The microblogging site was served a subpoena from the District Attorney’s Office in Manhattan on Jan 26, 2012, asking for the account information and tweets of activist Malcolm Harris, one of several hundred Occupy Wall Street protesters arrested last year during a protest across the Brooklyn Bridge.
Prosecutors argue that Harris was aware he was going against police orders to not go on the Brooklyn Bridge.
Twitter has argued against the subpoena saying that the tweets belong to Harris, and providing information would be violating his fourth amendment privacy rights under the American Constitution, without receiving a search warrant.
Judge Matthew A. Sciarrino Jr. ruled that Harris’s fourth amendment rights were not violated because there was "no physical intrusion of the defendant’s tweets."
The fourth amendment protects agains unlawful search and seizure.
"There is no reasonable expectation of privacy for tweets that the user has made public," said Sciarrino.
"It is the act of tweeting or disseminating communications to the public that controls. Even when a user deletes his or her tweets there are search engines available such as "Untweetable", "Tweleted" and "Politwoops" that hold users accountable for everything they had publicly tweeted and later deleted," he said.
"Therefore, the defendant’s Fourth Amendment rights were not violated because there was no physical intrusion of the defendant’s tweets and the defendant has no reasonable expectation of privacy in the information he intentionally broadcast to the world."

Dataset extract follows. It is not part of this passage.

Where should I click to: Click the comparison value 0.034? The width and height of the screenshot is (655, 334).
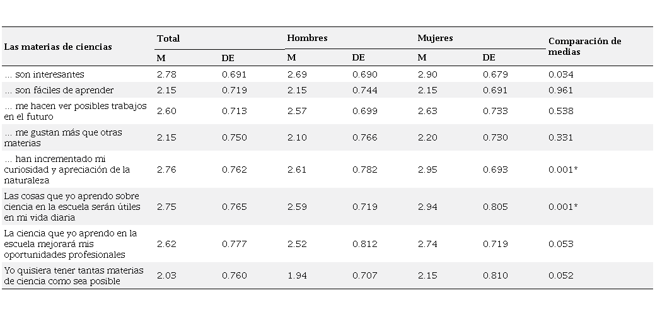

Harris was told that he had no "propriety interest" to his own messages.
"If you post a tweet just, just like if you scream it out the window, there is no reasonable expectation of privacy," said Judge Sciarrino.
"There is no proprietary interest in your tweets, which you have now gifted to the world."

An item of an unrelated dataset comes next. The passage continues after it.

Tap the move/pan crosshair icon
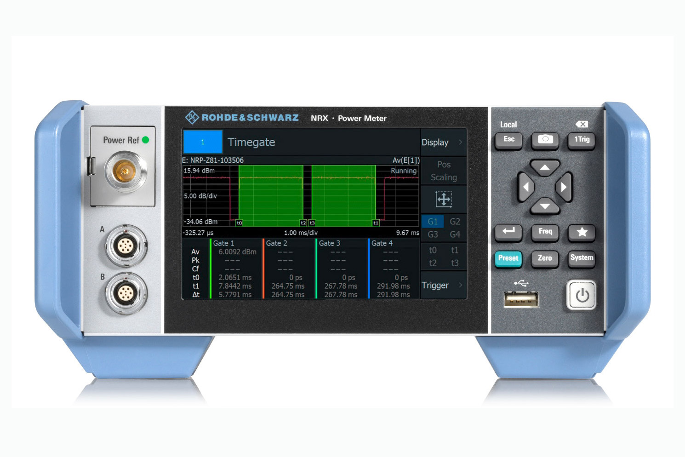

Twitter argued that in their terms and conditions it states users "retain their right to any content they submit, post, or display on or through."
The court will now review the material provided by Twitter and send relevant tweets to the DA’s office.
"Twitter’s Terms of Service have long made it absolutely clear that its users own their content," the company said.
"We continue to have a steadfast commitment to our users and their rights."
Aden Fine, staff attorney with the ACLU Speech, Privacy and Technology Project, found the court’s ruling disappointing.
"What is surprising is that the court continued to fail to grapple with one of the key issues underlying this case: do individuals give up their ability to go to court to try to protect their free speech and privacy rights when they use the Internet? As we explained in our brief, the answer has to be no," said Fine.
"The United States Supreme Court and courts around the country have repeatedly made clear that individuals whose constitutional rights are implicated by government requests for information to third parties have standing to challenge those third-party requests, and there’s no reason for the result to be different when Internet activities are at issue, regardless of whether individuals ‘own’ their Internet speech or whether the Internet companies ‘own’ it."